__EXERCISE DESCRIPTION__: Copy each line containing "computer" from the listing below.

__EXERCISE MATERIAL__:
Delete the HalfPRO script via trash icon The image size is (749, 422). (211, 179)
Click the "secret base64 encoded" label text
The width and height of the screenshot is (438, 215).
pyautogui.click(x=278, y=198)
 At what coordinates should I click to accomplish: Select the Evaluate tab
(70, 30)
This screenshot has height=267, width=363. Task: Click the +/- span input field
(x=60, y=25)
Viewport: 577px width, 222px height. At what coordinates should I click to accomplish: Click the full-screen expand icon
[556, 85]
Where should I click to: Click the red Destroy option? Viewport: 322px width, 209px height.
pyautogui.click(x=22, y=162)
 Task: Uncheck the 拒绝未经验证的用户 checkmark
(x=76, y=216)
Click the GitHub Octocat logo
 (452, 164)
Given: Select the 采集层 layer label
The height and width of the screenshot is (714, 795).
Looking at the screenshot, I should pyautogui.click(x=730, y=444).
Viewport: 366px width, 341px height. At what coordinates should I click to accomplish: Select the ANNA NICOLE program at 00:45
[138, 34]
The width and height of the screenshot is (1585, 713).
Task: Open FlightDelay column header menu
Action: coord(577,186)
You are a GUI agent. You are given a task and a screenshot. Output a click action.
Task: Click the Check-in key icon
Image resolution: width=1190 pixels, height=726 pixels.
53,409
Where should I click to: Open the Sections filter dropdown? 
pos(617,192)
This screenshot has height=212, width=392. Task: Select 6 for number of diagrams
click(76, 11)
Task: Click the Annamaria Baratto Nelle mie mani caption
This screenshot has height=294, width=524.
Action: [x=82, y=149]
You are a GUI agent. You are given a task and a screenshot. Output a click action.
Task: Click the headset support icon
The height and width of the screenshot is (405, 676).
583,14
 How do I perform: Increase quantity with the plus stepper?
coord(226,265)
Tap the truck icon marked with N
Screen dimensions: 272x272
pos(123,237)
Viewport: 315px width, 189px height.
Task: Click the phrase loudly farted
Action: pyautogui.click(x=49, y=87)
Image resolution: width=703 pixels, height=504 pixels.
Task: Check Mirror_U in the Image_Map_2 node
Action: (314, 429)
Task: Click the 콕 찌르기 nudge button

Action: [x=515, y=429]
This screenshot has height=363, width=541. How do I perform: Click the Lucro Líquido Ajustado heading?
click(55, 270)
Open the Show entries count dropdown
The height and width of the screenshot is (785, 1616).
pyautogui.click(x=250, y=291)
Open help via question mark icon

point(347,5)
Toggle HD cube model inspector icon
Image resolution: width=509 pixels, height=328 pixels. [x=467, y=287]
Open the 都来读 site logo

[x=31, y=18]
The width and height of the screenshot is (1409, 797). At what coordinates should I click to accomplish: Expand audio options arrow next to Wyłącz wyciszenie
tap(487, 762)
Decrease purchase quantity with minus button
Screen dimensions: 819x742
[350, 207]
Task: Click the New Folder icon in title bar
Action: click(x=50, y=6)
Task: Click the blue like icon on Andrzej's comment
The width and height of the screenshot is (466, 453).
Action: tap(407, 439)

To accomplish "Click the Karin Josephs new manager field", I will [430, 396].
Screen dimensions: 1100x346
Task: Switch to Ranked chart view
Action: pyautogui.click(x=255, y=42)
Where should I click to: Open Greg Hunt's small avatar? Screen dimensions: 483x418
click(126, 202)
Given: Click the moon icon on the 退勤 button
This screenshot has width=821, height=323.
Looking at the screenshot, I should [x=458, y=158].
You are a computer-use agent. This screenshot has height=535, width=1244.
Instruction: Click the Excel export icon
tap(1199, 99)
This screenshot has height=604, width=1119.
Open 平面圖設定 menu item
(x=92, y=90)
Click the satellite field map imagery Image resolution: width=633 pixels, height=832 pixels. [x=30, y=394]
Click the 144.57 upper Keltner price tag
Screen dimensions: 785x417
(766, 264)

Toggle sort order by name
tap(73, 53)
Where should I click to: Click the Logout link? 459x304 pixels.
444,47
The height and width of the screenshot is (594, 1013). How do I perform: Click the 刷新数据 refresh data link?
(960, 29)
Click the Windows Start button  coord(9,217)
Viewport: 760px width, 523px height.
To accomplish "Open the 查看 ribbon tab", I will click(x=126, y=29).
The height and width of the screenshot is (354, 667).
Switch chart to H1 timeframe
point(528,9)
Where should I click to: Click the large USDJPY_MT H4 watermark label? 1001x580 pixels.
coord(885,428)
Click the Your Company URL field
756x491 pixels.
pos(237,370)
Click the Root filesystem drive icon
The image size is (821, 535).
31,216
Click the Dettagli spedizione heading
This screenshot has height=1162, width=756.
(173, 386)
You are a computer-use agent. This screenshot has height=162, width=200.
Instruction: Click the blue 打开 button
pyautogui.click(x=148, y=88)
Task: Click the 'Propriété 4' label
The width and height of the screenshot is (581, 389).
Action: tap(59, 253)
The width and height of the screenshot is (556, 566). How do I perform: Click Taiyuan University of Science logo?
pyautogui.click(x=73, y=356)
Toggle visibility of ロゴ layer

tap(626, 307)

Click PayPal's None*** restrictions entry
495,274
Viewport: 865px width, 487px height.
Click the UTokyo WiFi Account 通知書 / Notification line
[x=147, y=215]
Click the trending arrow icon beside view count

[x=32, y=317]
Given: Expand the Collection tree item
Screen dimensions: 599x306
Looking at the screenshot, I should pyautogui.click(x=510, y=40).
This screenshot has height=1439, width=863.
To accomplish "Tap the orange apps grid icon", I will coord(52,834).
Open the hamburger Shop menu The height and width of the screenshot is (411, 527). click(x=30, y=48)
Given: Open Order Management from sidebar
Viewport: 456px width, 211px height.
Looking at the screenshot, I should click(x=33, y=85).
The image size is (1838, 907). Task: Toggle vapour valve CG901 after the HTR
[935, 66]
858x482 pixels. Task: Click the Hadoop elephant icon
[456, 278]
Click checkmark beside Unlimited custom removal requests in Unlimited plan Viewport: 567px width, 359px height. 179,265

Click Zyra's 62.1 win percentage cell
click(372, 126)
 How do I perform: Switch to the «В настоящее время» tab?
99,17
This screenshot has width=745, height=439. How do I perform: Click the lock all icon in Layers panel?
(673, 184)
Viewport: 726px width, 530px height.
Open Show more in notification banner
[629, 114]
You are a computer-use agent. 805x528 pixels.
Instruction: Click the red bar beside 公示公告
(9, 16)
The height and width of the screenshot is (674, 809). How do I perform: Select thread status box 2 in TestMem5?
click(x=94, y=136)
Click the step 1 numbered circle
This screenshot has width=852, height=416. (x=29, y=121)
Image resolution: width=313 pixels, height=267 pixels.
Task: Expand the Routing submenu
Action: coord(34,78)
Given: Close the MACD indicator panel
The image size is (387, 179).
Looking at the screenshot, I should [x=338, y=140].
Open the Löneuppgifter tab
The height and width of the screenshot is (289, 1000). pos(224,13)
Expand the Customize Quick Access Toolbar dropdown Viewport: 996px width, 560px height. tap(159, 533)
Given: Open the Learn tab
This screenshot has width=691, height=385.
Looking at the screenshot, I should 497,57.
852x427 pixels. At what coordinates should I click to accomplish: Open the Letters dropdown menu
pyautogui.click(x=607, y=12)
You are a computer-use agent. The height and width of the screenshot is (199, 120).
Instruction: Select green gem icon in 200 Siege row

__WRITTEN SOLUTION__:
You are a computer-use agent. This screenshot has height=535, width=1244.
You are a computer-use agent. This screenshot has height=162, width=200.
You are a computer-use agent. 805x528 pixels.
You are a computer-use agent. The height and width of the screenshot is (199, 120).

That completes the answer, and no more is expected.